Task to carry out
Rewrite every one of the rows below as a numbered list, leaving out any blank lines.

Rows from a data collection
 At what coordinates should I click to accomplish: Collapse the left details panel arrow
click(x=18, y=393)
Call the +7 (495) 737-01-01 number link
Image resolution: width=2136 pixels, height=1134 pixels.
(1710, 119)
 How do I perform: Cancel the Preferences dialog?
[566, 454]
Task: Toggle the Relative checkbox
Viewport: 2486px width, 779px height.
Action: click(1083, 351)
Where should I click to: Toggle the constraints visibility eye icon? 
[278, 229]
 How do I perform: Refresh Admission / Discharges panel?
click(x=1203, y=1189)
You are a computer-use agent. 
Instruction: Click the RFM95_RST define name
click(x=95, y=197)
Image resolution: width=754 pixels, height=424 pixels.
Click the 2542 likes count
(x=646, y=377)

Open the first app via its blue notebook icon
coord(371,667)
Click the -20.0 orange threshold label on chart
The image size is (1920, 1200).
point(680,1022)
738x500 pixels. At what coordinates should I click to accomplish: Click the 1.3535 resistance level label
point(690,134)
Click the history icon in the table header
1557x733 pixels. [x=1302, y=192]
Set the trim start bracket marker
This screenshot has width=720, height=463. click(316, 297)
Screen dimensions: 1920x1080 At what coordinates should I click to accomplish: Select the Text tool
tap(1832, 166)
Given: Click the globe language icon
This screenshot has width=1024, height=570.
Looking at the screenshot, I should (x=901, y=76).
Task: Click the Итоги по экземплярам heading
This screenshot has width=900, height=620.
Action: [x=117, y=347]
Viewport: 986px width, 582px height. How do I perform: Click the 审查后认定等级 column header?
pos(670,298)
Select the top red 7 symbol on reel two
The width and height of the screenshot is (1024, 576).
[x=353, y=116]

Problem solution
1.  At what coordinates should I click to accomplish: Collapse the left details panel arrow
2. click(x=18, y=393)
3. Call the +7 (495) 737-01-01 number link
4. Image resolution: width=2136 pixels, height=1134 pixels.
5. (1710, 119)
6.  How do I perform: Cancel the Preferences dialog?
7. [566, 454]
8. Task: Toggle the Relative checkbox
9. Viewport: 2486px width, 779px height.
10. Action: click(1083, 351)
11. Where should I click to: Toggle the constraints visibility eye icon? 
12. [278, 229]
13.  How do I perform: Refresh Admission / Discharges panel?
14. click(x=1203, y=1189)
15. You are a computer-use agent. 
16. Instruction: Click the RFM95_RST define name
17. click(x=95, y=197)
18. Image resolution: width=754 pixels, height=424 pixels.
19. Click the 2542 likes count
20. (x=646, y=377)
21. Open the first app via its blue notebook icon
22. coord(371,667)
23. Click the -20.0 orange threshold label on chart
24. The image size is (1920, 1200).
25. point(680,1022)
26. 738x500 pixels. At what coordinates should I click to accomplish: Click the 1.3535 resistance level label
27. point(690,134)
28. Click the history icon in the table header
29. 1557x733 pixels. [x=1302, y=192]
30. Set the trim start bracket marker
31. This screenshot has width=720, height=463. click(316, 297)
32. Screen dimensions: 1920x1080 At what coordinates should I click to accomplish: Select the Text tool
33. tap(1832, 166)
34. Given: Click the globe language icon
35. This screenshot has width=1024, height=570.
36. Looking at the screenshot, I should (x=901, y=76).
37. Task: Click the Итоги по экземплярам heading
38. This screenshot has width=900, height=620.
39. Action: [x=117, y=347]
40. Viewport: 986px width, 582px height. How do I perform: Click the 审查后认定等级 column header?
41. pos(670,298)
42. Select the top red 7 symbol on reel two
43. The width and height of the screenshot is (1024, 576).
44. [x=353, y=116]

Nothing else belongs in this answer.